Most ancient bronzes that I have examined have been from the Near East and show intergranular corrosion to a greater extent than this. I would have expected the corrosion to penetrate around the side of the piece to the back side. However, the corrosion that is observed would have certainly taken a very long time to occur, and if the iron armature had been in contact with the bronze and anywhere near the locality of the sample, it would have provided good electrolytic protection for as long as metallic continuity was maintained.

It seems very unlikely that a modern repairer would chisel out a rectangular hole halfway through the piece and insert a filed cast piece of the kind studied above.

In conclusion, there is nothing in any of this that is inconsistent with ancient origin, and the general character of the patches rather strongly suggests ancient repair.


APPENDIX


1 APPENDIX III


1.1 Determinations of the Composition and Nature of the Metal and the Core Material of the Bronze Horse

Edward V. Sayre Senior Chemist, Brookhaven National Laboratory

1.1.1 Emission Spectographic Analysis of Metal Specimens from the Horse.

Small specimens were taken by drilling from four separate locations. Three samples were considered to be specimens of the original metal out of which the horse had been cast, as they were taken from sites that appear to be continuous with the body of the horse (1, the rear underbelly; 2, the lower right foreleg, drilled at the bottom of the broken end; and 3, the upper part of the left rear leg, drilled into the metal exposed upon removal of a plug from the region of a cast repair). A specimen of the metal of the repair cast on to the lower portion of the left rear leg, which was obtained by drilling up into the repair from its bottom edge, was also analyzed.

Five-milligram specimens of these turnings were placed into graphite cup electrodes which were arced to complete burning in the stand of a three-meter grating spectrograph. Similar specimens of seven separate standard bronze and brass alloys were similarly arced for calibration. The optical densities of selected lines of the elements determined (two for each element) were measured by means of a photoelectric densitometer. From the measured line optical densities of the standard specimens, concentration calibration curves were plotted from which the concentrations in the object specimens were determined. The error of determination of an individual specimen was estimated to be about 20% of the reported value.

It was recognized that the three small five-milligram specimens taken from the original metal of the horse would not individually be fully representative of the composition of the metal. Collectively, however, they should provide a reasonable estimate of the overall metal composition. The results of the analysis of these specimens are given in Table 1 in the general text.
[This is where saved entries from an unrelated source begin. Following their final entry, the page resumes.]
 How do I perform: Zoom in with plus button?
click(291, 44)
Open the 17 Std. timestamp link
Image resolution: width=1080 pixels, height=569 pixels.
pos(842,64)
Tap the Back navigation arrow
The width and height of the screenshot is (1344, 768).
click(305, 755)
A comparison between the average basic composition of the bronze of the horse, the average of a number of published analyses of Greek bronzes of the Classical period and the analysis of the Manship bronze are given in Table 3 in the general text. The degree of agreement between alloy compositions would allow one to conclude that the bronze of the Metropolitan horse is consistent in composition with that used in pre-Hellenistic Greece.

Sixty-one analyses of early bronze objects are summarized in Table 3 in the general text. Since this summary was made, an additional 700–800 analyses of such bronzes have been reported; however, Table 3 may still be considered to be reasonably representative of such analyses.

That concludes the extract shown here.